0

I am generating a very large data frame consisting of a large number of combinations of values. As such, my coding has to be as efficient as possible or else 1) I get errors like - R cannot allocate vector of size XX or 2) the calculations take forever.

I am to the point where I need to calculate r (in the example below r = 3) deviations from the mean for each sample (1 sample per row of the df)(Labeled dev1 - dev3 in pic below):

enter image description here

These are my data in R:

enter image description here

I tried this (r is the number of values in each sample, here set to 3):

X2<-apply(X1[,1:r],1,function(x) x-X1$x.bar)

When I try this, I get:

enter image description here

I am guessing that this code is attempting to calculate the difference between each row of X1 (x) and the entire vector of X1$x.bar instead of 81 for the 1st row, 81.25 for the 2nd row, etc.

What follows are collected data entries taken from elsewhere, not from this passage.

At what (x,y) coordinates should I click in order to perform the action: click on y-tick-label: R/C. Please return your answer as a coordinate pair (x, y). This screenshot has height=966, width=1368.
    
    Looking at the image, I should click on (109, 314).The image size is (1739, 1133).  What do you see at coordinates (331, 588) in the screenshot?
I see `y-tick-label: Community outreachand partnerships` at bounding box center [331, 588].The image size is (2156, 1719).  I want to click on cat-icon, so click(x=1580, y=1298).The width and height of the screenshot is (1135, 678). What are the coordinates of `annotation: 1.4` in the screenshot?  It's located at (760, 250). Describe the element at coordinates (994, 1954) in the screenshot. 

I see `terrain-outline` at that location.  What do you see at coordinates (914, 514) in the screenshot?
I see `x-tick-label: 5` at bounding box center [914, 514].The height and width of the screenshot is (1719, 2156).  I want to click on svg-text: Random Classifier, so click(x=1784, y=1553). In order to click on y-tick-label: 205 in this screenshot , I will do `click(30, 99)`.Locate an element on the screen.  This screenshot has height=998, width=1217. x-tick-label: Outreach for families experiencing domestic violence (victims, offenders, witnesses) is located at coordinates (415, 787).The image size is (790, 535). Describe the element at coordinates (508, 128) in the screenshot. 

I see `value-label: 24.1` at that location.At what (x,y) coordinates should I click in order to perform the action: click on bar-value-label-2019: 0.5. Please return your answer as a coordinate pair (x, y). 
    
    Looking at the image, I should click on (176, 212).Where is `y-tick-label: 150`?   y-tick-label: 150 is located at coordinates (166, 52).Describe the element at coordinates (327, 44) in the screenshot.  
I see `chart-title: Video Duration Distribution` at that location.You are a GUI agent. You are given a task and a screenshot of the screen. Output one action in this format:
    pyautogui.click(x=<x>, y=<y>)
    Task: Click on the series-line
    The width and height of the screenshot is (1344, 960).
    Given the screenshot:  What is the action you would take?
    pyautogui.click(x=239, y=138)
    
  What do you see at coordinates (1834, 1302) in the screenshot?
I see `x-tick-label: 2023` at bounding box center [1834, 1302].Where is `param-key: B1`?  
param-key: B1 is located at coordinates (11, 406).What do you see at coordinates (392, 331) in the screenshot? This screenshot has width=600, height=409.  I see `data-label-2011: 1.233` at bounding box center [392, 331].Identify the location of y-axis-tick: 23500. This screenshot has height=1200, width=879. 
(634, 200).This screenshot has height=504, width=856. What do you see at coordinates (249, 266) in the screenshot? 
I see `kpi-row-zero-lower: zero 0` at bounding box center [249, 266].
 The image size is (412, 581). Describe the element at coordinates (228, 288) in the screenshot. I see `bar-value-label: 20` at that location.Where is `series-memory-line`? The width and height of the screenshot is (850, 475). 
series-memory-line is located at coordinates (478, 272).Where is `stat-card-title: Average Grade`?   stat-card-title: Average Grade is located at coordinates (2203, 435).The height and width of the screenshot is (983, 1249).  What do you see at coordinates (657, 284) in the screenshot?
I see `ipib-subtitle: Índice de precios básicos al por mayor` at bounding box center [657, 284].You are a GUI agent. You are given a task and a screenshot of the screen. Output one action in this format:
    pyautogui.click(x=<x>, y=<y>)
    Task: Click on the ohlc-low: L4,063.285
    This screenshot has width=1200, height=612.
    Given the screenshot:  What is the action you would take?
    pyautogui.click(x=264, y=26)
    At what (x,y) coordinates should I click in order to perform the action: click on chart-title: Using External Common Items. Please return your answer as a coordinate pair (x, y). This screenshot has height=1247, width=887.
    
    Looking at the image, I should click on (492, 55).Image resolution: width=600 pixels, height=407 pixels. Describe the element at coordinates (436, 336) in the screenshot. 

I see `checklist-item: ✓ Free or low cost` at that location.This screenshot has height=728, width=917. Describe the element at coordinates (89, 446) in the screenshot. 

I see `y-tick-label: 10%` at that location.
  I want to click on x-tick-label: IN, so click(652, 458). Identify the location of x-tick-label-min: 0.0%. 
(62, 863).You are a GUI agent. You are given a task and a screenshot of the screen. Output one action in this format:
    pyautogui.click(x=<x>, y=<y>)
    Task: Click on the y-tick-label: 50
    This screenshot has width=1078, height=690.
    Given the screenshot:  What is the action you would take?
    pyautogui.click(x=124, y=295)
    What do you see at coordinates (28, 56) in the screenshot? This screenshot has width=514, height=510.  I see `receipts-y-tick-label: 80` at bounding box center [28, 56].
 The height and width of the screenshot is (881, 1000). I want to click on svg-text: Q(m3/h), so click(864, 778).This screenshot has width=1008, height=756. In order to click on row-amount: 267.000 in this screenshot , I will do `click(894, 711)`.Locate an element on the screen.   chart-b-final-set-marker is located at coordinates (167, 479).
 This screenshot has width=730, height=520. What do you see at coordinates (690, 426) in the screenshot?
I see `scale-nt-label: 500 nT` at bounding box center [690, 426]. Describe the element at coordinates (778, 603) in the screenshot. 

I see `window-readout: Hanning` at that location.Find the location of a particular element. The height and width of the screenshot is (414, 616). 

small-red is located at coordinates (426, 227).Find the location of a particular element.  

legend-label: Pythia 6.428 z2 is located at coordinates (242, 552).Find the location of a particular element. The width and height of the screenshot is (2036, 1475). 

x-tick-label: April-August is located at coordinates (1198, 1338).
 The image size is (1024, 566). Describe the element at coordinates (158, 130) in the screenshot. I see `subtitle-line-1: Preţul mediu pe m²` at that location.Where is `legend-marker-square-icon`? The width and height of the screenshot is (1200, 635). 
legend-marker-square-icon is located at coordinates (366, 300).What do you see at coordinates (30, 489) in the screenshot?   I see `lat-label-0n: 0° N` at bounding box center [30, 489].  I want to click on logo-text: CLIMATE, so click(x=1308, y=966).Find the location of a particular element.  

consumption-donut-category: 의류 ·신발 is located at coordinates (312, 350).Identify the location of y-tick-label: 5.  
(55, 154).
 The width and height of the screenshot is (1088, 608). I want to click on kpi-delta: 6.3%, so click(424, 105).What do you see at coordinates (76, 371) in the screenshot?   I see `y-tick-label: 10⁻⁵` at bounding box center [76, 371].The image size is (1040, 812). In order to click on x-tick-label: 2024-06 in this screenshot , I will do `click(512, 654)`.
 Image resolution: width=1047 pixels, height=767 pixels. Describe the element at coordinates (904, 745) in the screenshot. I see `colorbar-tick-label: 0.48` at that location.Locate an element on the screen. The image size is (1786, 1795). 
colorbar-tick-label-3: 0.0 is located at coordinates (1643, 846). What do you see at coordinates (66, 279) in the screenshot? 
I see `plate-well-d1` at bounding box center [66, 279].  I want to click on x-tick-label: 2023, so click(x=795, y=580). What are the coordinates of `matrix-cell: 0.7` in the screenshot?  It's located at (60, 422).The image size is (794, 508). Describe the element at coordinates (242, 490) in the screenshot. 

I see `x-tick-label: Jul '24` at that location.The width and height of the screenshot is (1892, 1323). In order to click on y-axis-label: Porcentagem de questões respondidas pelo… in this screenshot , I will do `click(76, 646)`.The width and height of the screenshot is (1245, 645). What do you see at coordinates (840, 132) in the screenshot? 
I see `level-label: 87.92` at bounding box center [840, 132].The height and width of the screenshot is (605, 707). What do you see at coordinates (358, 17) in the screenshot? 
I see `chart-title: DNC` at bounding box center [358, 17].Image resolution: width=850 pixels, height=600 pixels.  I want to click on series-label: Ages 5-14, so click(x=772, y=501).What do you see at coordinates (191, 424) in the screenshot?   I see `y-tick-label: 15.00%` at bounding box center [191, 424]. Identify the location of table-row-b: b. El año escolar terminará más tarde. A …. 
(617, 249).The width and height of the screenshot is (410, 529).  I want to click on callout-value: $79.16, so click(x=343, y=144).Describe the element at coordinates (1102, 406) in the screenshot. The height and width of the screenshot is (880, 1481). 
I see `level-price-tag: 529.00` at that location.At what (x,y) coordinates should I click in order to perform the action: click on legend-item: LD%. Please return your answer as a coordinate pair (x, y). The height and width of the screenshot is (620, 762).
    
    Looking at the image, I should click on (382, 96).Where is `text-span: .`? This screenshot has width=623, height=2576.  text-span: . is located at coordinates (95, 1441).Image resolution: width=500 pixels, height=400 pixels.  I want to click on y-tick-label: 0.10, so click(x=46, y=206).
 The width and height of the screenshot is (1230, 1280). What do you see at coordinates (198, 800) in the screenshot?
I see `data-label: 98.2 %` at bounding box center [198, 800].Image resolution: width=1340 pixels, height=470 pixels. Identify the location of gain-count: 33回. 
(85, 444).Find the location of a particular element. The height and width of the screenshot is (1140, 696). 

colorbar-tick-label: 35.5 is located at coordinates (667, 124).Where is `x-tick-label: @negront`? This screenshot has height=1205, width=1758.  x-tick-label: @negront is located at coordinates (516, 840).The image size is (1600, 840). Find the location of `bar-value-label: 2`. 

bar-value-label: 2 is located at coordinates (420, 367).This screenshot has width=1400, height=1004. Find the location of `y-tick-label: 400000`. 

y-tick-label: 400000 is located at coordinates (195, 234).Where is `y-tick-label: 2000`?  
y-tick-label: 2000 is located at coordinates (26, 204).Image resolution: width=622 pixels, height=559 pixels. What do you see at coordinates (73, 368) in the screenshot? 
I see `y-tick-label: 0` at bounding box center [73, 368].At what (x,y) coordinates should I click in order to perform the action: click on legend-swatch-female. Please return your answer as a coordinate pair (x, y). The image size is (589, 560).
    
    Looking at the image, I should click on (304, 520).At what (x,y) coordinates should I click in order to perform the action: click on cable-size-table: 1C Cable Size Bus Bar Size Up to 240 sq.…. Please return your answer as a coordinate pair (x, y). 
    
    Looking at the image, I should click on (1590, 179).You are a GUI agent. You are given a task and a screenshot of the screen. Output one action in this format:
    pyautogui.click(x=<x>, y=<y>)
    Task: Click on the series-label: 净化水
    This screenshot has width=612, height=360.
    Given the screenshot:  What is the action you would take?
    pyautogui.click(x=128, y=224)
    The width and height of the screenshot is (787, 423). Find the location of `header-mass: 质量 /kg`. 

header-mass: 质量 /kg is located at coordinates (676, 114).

Once again, I can easily do this using for loops, but I'm assuming that is not the most efficient way.

Can someone please stir me in the right direction? Any assistance is appreciated.

Here is the whole code for the small sample version with r<-3. WARNING: This computes all possible combinations, so the df's get very large very quick.

options(scipen = 999)

dp <- function(x) {
    dp1<-nchar(sapply(strsplit(sub('0+$', '', as.character(format(x,  scientific = FALSE))), ".", 
        fixed=TRUE),function(x) x[2]))
    ifelse(is.na(dp1),0,dp1)
}

retain1<-function(x,minuni) length(unique(floor(x)))>=minuni

# =======================================================

r<-3

x0<-seq(80,120,.25)

X0<-data.frame(t(combn(x0,r)))

names(X0)<-paste("x",1:r,sep="")

X<-X0[apply(X0,1,retain1,minuni=r),]

rm(X0)
gc()

X$x.bar<-rowMeans(X)

dp1<-dp(X$x.bar)

X1<-X[dp1<=2,]

rm(X)
gc()

X2<-apply(X1[,1:r],1,function(x) x-X1$x.bar)
Dan
  • 165
  • 5
  • 18

2 Answers2

1

Because R is vectorized you only need to subtract x.bar from from x1, x2, x3 collectively:

devs <- X1[ , 1:3] - X1[ , 4]
X1devs <- cbind(X1, devs)

That's it...

SteveM
  • 2,226
  • 3
  • 12
  • 16
0

I think you just got the margin wrong, in apply you're using 1 as in row wise, but you want to do column wise so use 2:

X2<-apply(X1[,1:r], 2, function(x) x-X1$x.bar)

But from what i quickly searched, apply family isn't better in performance than loops, only in clarity. Check this post: Is R's apply family more than syntactic sugar?